Evidence is building that suggests that having the vaccine not only protects you from becoming ill should you catch coronavirus, but it also reduces the likelihood of you transmitting it to others.
There’s been a lot of studies into the impact that the vaccine is having on our population.
An Oxford-ONS analysis of more than 370,000 survey participants found infections reduced by 65 per cent after a single dose of the vaccine. It also showed that if you are infected after vaccination, the symptoms and the viral load tend to me much milder.
Meanwhile, a separate study from Public Health England, of 500,000 households in England, estimated that people with the virus who hadn’t been vaccinated infected around 10 per cent of people in their households.

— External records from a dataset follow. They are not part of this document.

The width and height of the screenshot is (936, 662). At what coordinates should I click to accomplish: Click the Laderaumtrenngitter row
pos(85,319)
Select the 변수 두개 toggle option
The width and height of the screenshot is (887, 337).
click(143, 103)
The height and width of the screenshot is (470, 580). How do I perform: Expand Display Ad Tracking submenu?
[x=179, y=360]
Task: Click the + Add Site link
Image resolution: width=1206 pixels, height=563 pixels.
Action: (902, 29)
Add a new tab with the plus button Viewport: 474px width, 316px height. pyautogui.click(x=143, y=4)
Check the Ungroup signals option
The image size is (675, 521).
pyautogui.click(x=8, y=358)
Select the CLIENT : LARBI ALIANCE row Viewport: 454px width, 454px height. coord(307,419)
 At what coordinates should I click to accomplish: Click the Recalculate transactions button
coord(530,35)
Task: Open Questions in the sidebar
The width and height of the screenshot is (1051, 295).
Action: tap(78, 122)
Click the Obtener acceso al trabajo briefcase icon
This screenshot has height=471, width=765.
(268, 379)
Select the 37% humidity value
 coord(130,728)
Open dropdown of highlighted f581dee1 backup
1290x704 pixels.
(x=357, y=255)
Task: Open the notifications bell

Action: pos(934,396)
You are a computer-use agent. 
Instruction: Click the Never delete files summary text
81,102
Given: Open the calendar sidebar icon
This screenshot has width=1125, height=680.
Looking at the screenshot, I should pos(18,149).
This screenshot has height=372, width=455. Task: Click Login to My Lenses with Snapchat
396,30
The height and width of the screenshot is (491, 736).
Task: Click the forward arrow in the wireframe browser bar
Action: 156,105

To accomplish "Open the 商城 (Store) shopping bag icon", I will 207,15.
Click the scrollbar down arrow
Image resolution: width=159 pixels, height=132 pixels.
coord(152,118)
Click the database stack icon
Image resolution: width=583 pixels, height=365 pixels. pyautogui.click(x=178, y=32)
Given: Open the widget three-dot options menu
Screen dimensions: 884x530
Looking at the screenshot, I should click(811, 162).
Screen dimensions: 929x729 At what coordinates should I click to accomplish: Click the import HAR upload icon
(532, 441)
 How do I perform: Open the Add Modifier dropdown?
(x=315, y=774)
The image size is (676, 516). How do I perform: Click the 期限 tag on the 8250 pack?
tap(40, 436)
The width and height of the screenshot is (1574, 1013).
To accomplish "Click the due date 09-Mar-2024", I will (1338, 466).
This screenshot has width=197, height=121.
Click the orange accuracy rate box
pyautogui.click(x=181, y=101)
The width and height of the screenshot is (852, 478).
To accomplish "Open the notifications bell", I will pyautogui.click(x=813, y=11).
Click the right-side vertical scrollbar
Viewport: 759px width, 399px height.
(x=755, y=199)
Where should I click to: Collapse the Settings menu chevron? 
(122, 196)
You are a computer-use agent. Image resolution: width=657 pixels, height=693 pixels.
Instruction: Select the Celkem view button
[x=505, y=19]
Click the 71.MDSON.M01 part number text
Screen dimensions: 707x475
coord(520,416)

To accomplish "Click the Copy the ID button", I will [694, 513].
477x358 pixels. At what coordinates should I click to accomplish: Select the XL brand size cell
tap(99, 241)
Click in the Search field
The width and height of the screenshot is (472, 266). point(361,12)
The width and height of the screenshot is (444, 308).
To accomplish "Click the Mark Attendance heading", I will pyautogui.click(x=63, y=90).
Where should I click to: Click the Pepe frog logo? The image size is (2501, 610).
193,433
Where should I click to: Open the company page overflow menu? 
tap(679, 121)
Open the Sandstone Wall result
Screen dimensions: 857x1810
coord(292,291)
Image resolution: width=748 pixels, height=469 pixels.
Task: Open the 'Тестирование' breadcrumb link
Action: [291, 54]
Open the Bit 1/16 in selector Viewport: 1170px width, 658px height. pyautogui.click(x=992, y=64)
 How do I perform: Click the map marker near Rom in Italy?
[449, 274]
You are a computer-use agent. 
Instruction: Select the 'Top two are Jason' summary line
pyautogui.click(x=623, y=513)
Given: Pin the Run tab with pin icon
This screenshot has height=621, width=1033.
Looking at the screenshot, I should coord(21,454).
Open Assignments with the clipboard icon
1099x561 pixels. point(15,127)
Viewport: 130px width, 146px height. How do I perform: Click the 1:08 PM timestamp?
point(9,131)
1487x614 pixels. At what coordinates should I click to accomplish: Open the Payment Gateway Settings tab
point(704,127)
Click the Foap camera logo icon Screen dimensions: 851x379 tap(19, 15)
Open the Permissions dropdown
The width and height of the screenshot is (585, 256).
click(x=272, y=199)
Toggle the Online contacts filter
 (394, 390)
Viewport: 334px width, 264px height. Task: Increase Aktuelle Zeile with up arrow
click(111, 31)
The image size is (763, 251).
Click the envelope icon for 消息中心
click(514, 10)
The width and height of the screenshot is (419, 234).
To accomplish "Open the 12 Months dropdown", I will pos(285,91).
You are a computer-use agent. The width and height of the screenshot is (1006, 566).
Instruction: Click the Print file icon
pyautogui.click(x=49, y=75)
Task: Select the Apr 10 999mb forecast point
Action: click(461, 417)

But that figure dropped to around 6 percent where the original case had been vaccinated.
So a picture is building supporting the principle that COVID-19 vaccines weaken the transmission, and therefore that by getting vaccinated, you are helping to protect those around you.
Steve Brown, Director of Public Health Devon, said:
“We are learning more and more about the vaccines and their impact not just in protecting the individuals who have had their jab, but also on the impact it has on the transmission of the virus.
“I know that younger people may think that they’re less likely to be seriously ill from the virus because of their age and general good health, compared say to older and more vulnerable people. And that may be true. But don’t let that persuade you not to have the vaccine. You might still catch coronavirus, but studies are now suggesting that those who have been vaccinated are less likely to transmit the virus to other people. Please take up the vaccine when it’s offered to you, if not just to protect you, but to also help protect others.”